Aujourd’hui, les opérateurs mobiles se retrouvent dans un virage décisif et doivent prendre des décisions stratégiques qui auront sans doute un impact direct sur l’avenir de l’industrie. Leurs analystes sont devant un casse-tête énorme et doivent se baser sur la théorie des jeux afin de déterminer les différents scénarios possibles afin de choisir celui qui va avec les intérêts de l’entreprise à court et à long terme.

L’estimation du manque à gagner qu’engendrait l’intrusion des services de voix sur IP dans les réseaux mobiles joue un grand rôle dans la détermination du scénario idéal. En effet, cette donnée est très importante dans le processus de prise de décision mais le calcul de cette valeur dépond de plusieurs facteurs comme le taux de pénétration des applications de VoIP dans les réflexes de consommation et les tarifs qui seront facturés par ces nouveaux entrants.

Aux Etats-Unis, le géant américain AT&T a choisi d’adopter une stratégie défensive ; il a utilisé son pouvoir de monopole pour faire barrage au principaux logiciels de VoIP comme Skype et Google Voice et il leurs a bloqué l’utilisation de son réseau 3G. Il a même mis la pression sur Apple pour ne pas valider ces applications dans Apple Store.

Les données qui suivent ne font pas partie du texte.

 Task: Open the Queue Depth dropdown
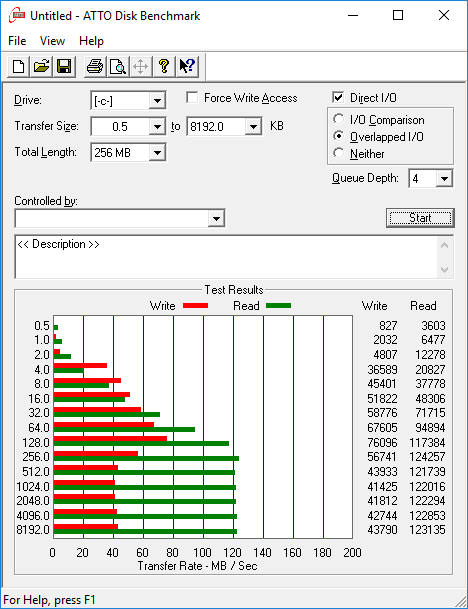pyautogui.click(x=444, y=179)
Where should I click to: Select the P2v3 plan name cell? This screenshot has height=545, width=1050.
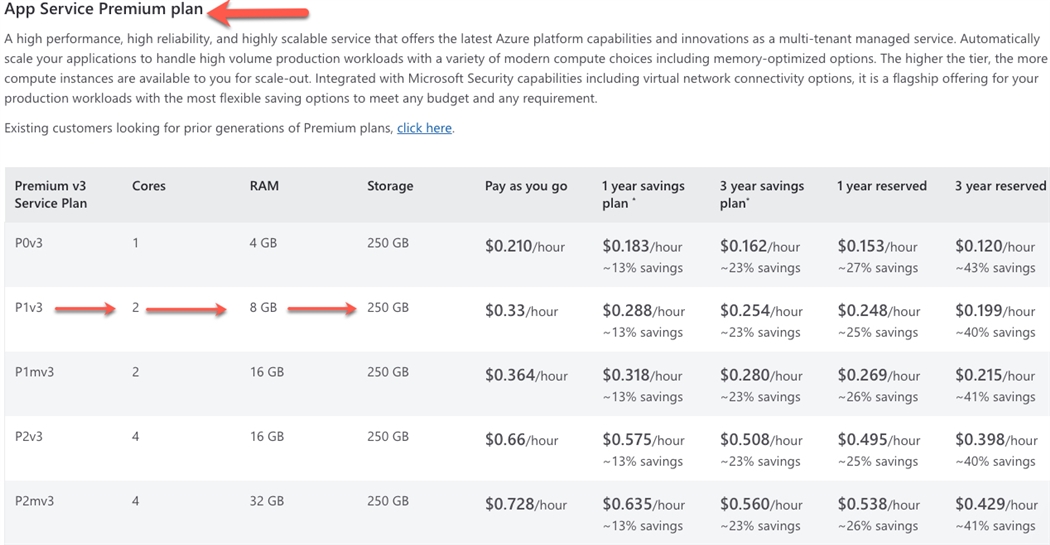click(x=29, y=437)
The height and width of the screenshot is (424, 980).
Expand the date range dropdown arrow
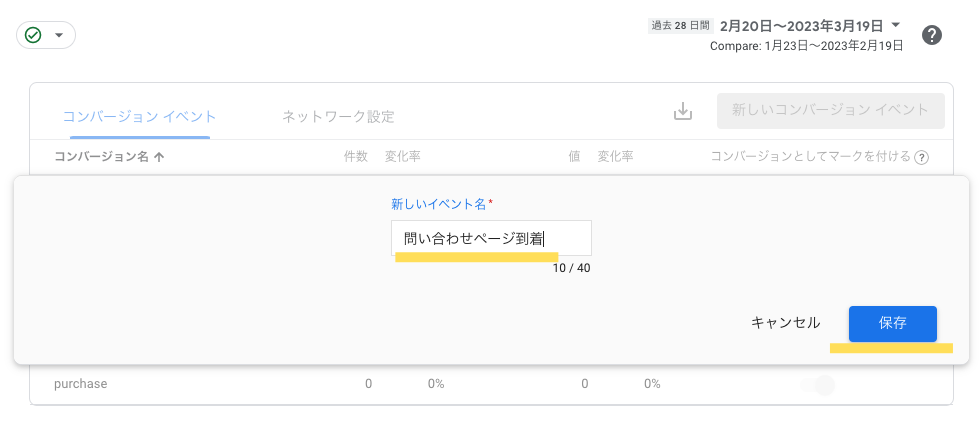click(895, 25)
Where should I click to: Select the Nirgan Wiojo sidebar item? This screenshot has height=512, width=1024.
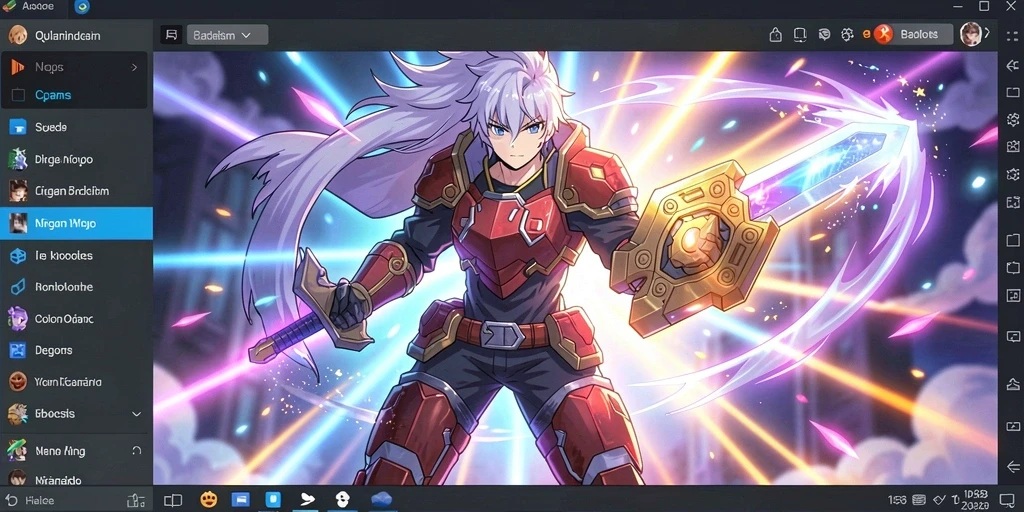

Il faut savoir que AT&T est le fournisseur exclusif de l’iPhone aux Etats-Unis, et que plus de la moitié des iPhone vendu dans le monde ont été commercialisé par cet opérateur.

AT&T sait parfaitement que cette manœuvre n’est pas une solution, et que c’est une technique qui a pour objectif de gagner un peu de temps et espérer conclure des ententes avec les nouveaux entrants.

Seulement, la pression est très grande sur l’opérateur, Google et Skype ont un poids énorme sur l’économie américaine, d’autant plus que la commission fédéral de communication américaine : la FCC (Federal Communication Commission) penche du coté des fournisseurs de services VoIP et considère que ces derniers apporteraient une grande valeur ajoutée aux consommateurs américains et réduiraient les coûts des communications.

AT&T a finalement cédé, et a décidé, le 7 octobre dernier, d’ouvrir son réseau à Skype et aux autres outils de voix sur IP disponibles sur Apple Store, tant dis ce que son différent avec Google Voice est encore entre les mains de la FCC.

La stratégie future qu’adopterai AT&T pour faire face à cette nouvelle situation n’est pas encore claire, et on n’a pas encore d’indices qui nous permettent d’étudier les orientations de l’opérateur, mais une chose est sûr est que les solutions ne pourront pas exclure la VoIP.

En Europe, la situation est très semblable à celle aux États-Unis, les opérateurs voient d’un mauvais œil l’arrivée des outils de VoIP sur leurs territoires, et ont adopté la même stratégie défensive pour les bloquer : T-Mobile en Allemagne maintient encore le refus catégorique d’utilisation de Skype pour ses clients alors que Orange et O2 en Grande-Bretagne conteste le partenariat de Nokia avec Skype pour intégrer le logiciel dans le nouveau N97.

La commission européenne exerce de son côté la même pression sur les opérateurs, que celle exercé par la FCC sur AT&T.

Cependant,  on commence à enregistrer des réactions intéressantes : comme celle de Orange qui a déclaré, peu après la décision de AT&T de permettre l’utilisation de Skype, qu’il est entrain de préparer une offre de VoIP pour le premier trimestre de 2010. De même, Bouygues Télécom indique qu’il est entrain d’analyser cette option, mais ne garanti pas la qualité de ce service.